*** Entries shown ***
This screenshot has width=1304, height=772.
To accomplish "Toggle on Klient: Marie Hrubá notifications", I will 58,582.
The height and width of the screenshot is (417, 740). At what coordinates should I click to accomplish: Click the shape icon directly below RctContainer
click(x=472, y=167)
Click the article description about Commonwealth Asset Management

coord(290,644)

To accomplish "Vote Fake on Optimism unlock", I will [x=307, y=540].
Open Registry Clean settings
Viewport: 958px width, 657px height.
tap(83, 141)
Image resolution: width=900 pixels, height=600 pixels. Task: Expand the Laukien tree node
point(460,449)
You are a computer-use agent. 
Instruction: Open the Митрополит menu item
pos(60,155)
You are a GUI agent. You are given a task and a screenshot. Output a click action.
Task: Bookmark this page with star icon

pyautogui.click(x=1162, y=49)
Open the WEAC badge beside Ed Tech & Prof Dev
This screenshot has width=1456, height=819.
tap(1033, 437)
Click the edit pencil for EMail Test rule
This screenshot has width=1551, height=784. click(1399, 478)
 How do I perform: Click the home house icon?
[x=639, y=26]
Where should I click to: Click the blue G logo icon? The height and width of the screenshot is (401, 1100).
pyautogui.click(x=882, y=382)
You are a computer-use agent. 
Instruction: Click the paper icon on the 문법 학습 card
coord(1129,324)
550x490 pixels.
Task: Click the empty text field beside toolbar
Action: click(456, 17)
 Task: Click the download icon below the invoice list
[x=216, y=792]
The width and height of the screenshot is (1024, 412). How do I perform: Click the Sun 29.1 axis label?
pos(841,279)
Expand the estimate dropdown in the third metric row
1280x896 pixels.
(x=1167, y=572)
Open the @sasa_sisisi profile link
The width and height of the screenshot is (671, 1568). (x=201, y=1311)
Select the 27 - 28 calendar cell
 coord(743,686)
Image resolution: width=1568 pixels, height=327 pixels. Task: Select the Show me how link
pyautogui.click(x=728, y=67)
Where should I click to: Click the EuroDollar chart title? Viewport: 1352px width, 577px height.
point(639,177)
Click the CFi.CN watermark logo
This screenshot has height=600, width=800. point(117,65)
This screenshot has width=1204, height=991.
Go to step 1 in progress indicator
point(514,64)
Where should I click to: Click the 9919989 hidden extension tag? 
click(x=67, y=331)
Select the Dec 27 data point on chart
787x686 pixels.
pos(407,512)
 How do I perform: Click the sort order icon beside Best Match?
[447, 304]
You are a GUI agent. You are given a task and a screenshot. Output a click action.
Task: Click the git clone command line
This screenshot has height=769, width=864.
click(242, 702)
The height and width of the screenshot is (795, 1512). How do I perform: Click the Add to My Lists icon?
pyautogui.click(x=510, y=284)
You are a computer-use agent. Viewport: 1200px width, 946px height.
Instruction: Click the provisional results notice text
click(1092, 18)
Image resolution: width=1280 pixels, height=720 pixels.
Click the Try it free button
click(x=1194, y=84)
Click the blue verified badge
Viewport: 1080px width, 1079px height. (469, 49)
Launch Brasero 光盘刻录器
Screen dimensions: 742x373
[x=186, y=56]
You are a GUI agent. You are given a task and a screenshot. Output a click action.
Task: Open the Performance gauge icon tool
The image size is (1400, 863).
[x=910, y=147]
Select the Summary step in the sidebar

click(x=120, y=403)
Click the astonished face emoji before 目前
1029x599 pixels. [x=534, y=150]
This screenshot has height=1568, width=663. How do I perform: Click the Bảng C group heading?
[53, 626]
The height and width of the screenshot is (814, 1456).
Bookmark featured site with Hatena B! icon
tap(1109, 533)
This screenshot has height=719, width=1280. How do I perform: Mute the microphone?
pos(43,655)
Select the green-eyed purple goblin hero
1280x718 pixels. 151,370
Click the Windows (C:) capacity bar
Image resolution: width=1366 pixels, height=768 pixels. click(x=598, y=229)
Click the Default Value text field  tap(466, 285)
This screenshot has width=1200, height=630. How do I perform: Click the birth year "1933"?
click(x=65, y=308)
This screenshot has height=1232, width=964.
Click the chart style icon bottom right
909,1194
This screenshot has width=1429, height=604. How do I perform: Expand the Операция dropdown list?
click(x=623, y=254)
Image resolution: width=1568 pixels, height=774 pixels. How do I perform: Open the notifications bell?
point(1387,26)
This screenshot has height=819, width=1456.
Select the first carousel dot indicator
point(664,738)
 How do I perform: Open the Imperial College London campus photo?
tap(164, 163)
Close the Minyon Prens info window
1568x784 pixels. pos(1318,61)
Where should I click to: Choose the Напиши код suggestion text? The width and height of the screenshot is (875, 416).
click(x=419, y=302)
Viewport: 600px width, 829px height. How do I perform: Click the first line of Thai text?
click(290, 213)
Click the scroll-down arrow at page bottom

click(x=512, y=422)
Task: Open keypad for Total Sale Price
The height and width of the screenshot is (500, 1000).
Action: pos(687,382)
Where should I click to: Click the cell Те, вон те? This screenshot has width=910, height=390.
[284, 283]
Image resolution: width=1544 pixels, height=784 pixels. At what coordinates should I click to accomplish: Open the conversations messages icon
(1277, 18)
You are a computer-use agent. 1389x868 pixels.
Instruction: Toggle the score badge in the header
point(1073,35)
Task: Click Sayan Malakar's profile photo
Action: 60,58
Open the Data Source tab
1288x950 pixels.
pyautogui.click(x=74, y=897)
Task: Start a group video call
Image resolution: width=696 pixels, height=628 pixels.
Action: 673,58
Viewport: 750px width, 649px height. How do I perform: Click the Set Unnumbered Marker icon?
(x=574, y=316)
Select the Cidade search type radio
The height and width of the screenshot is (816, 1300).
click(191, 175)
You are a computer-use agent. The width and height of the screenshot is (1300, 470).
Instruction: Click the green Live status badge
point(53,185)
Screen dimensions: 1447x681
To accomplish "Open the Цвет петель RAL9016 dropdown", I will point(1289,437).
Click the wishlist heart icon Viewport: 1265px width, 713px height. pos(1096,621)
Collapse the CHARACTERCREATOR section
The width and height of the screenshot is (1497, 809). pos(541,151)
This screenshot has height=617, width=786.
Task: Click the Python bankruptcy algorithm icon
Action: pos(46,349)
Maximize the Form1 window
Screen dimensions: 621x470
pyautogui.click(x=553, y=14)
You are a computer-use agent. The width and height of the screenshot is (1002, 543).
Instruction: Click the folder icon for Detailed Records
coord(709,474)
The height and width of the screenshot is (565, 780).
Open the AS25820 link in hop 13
*** End of Entries shown ***
# [Exercise objective]
Scan the records above for the string "computer", and copy every line where it turns up.

# [Solution for this task]
You are a computer-use agent. 
You are a computer-use agent. 
You are a computer-use agent. Viewport: 1200px width, 946px height.
You are a computer-use agent. 1389x868 pixels.
You are a computer-use agent. The width and height of the screenshot is (1300, 470).
You are a computer-use agent. The width and height of the screenshot is (1002, 543).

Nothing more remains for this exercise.